Could the crisis brought about by COVID-19 or the legislation introduced in its wake result in a suspension of payouts?
The law already stipulates in Section 82 para. 5 of the Limited Liability Companies Act (GmbHG) that – as an exception to the otherwise applicable cut-off date principle – the balance sheet profit is excluded from distribution as a dividend and must be carried forward (profit carried forward) in the amount of the assets impaired (if such impairment is substantial and not likely to be merely temporary in nature). If necessary, the amount of the payout subject to the suspension has to be determined by preparing an interim balance sheet. Section 82 para. 5 GmbHG is mandatory.
Caution is also advised from the perspective of stock corporation law: although there is no explicit statutory provision corresponding to Section 82 para. 5 GmbHG, it is argued in the literature that Section 82 para. 5 GmbHG should be applied by analogy.
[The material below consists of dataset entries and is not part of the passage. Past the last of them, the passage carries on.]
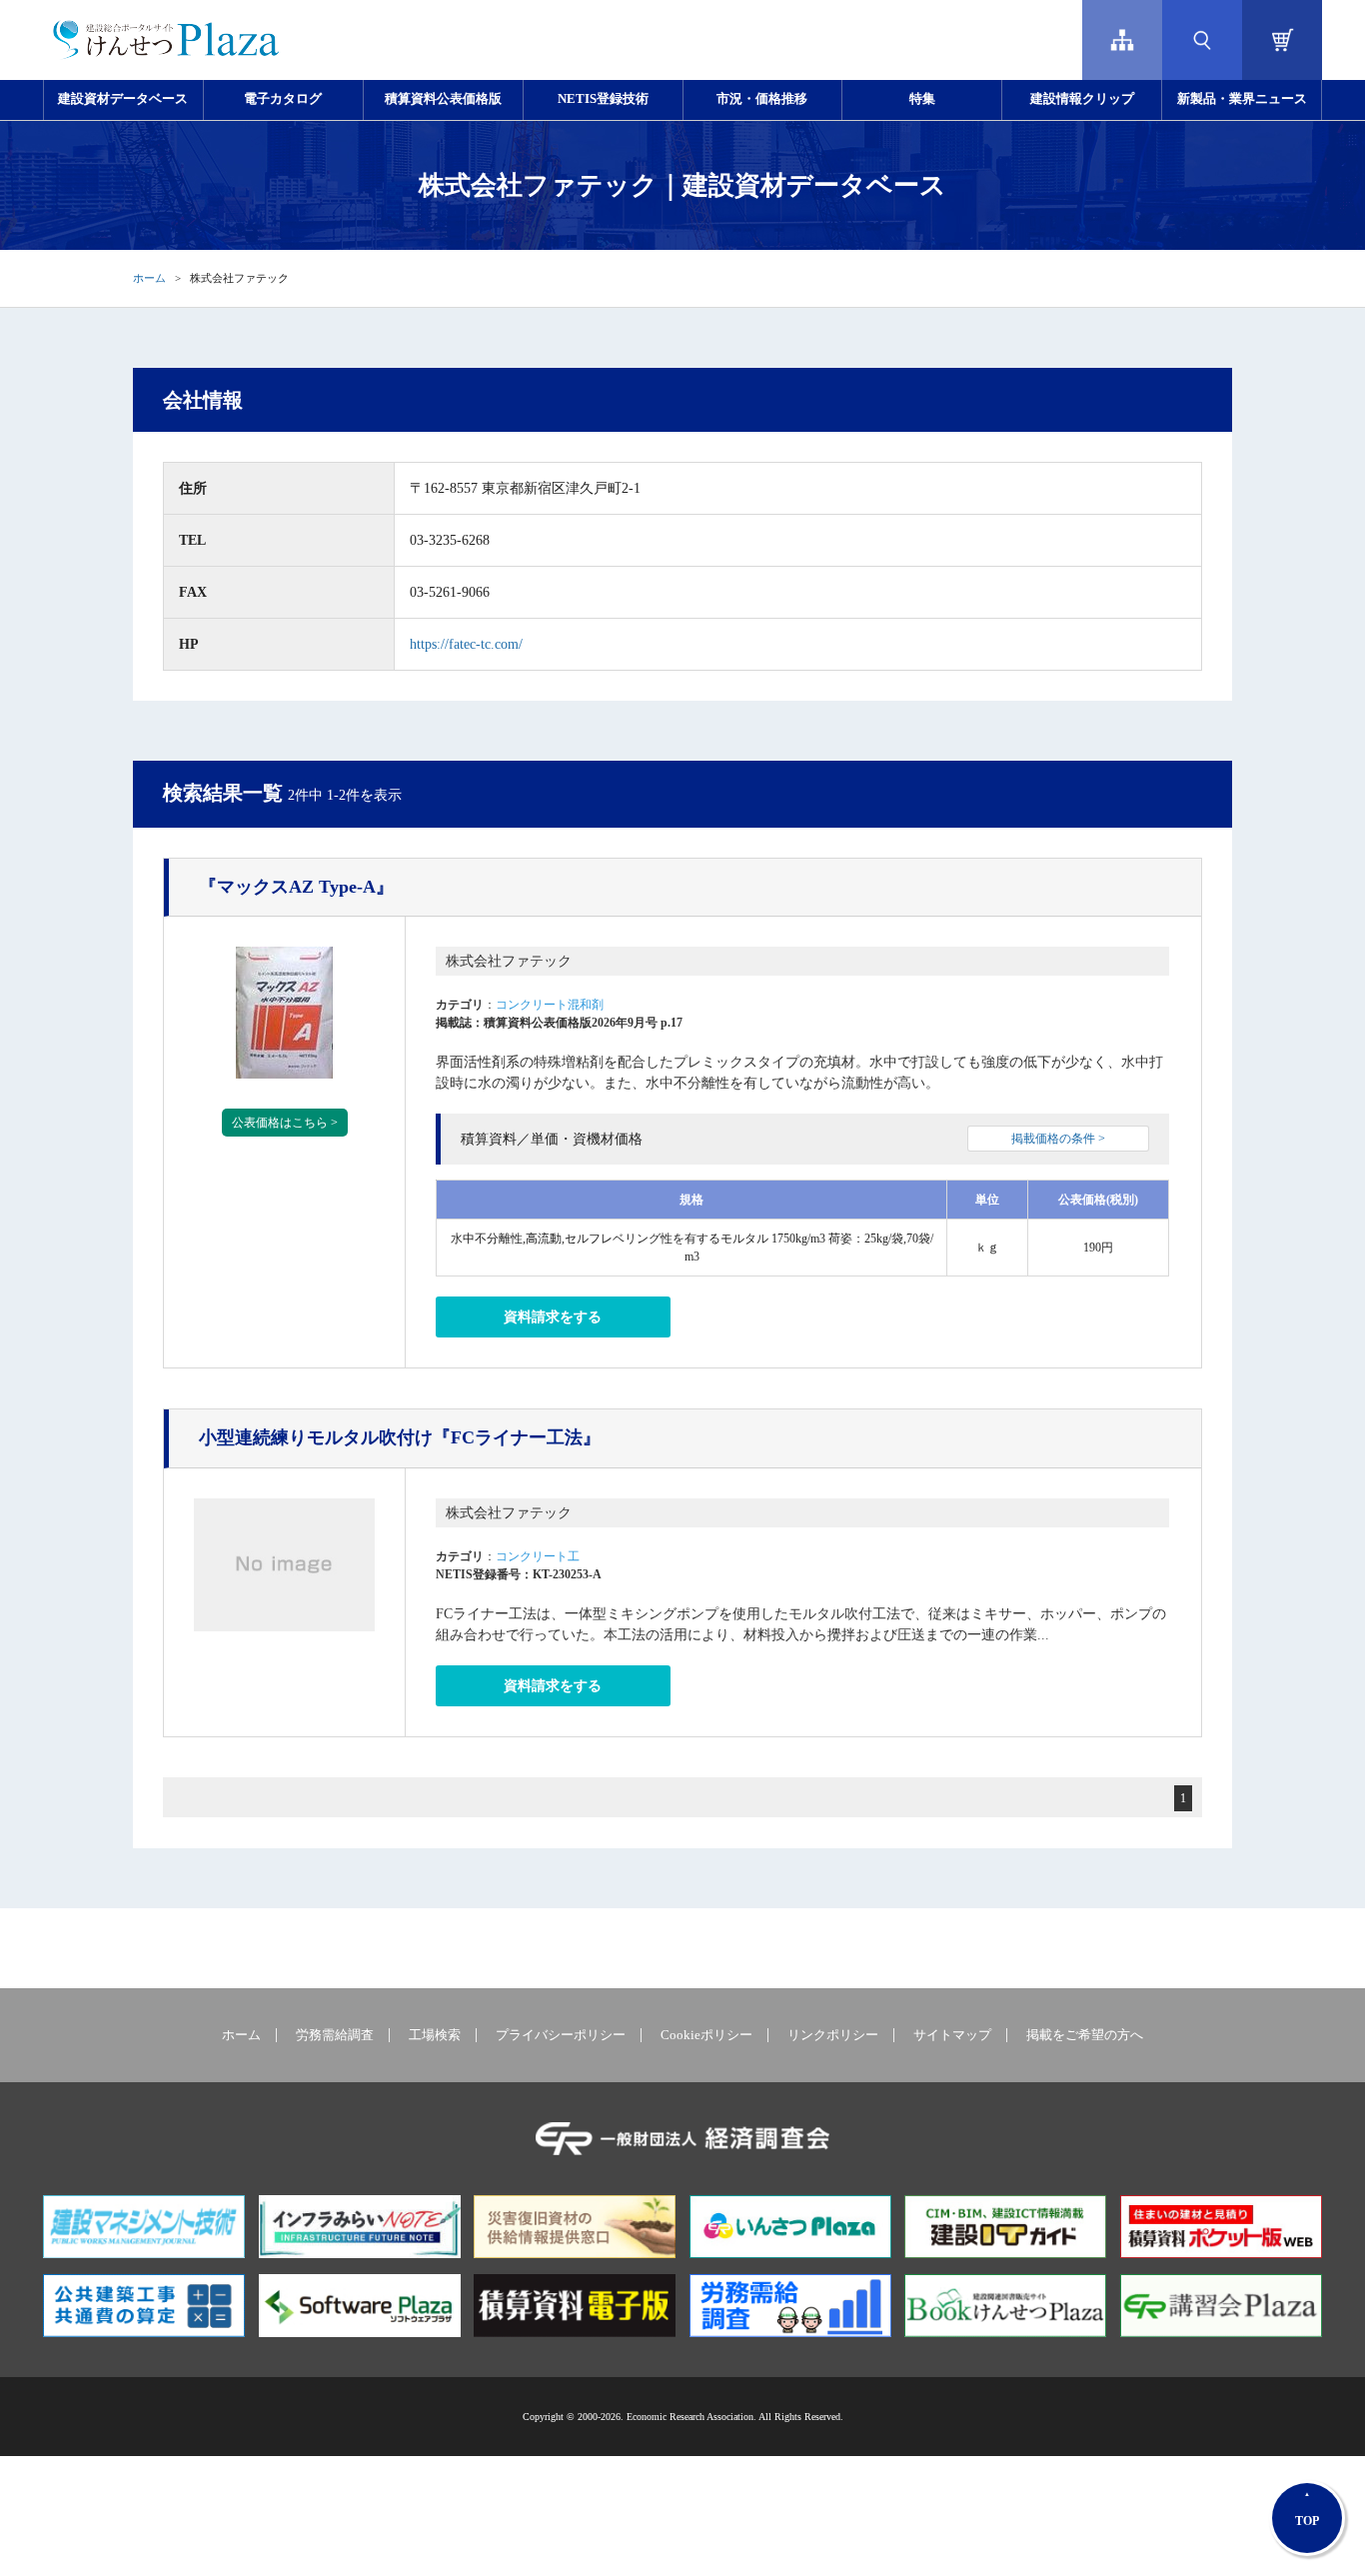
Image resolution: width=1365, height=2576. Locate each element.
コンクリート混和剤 (550, 1005)
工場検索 (435, 2035)
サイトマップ (952, 2035)
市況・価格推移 (761, 99)
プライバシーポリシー (561, 2035)
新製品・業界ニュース (1242, 99)
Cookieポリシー (706, 2035)
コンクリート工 (538, 1556)
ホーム (149, 278)
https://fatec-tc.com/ (466, 644)
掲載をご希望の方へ (1084, 2035)
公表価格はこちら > (285, 1123)
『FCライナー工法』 (400, 1437)
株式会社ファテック (509, 961)
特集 (922, 99)
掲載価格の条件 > (1058, 1139)
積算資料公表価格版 (443, 99)
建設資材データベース (123, 99)
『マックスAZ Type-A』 (296, 887)
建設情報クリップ (1082, 99)
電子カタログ (283, 99)
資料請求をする (553, 1316)
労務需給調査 (335, 2035)
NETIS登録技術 (603, 99)
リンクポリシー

For the purpose of proceeding in a way that provides legal security, a careful analysis of all circumstances of the individual case is therefore also required to determine whether a dividend payment is permissible despite the company's crisis.
In the case of losses which only occur after the adoption of resolutions on the appropriation of profits, the fiduciary duty can oblige the partners/shareholders to act with self-restraint (temporary waiver to receive liquidity).
A company is (at present only) required to submit to a suspension of dividend and bonus payments if it applies for financial measures ("capital and liquidity supporting measures") in accordance with Section 2 para. 2 no. 7 in conjunction with Section 3b and Section 6a para. 2 of the Act establishing a State-Owned Holding Company for Wind-Down Purposes (ABBAG-Gesetz) – in particular direct loans and guarantees. These financial measures are provided by COVID-19 Finanzierungsagentur des Bundes GmbH (COFAG).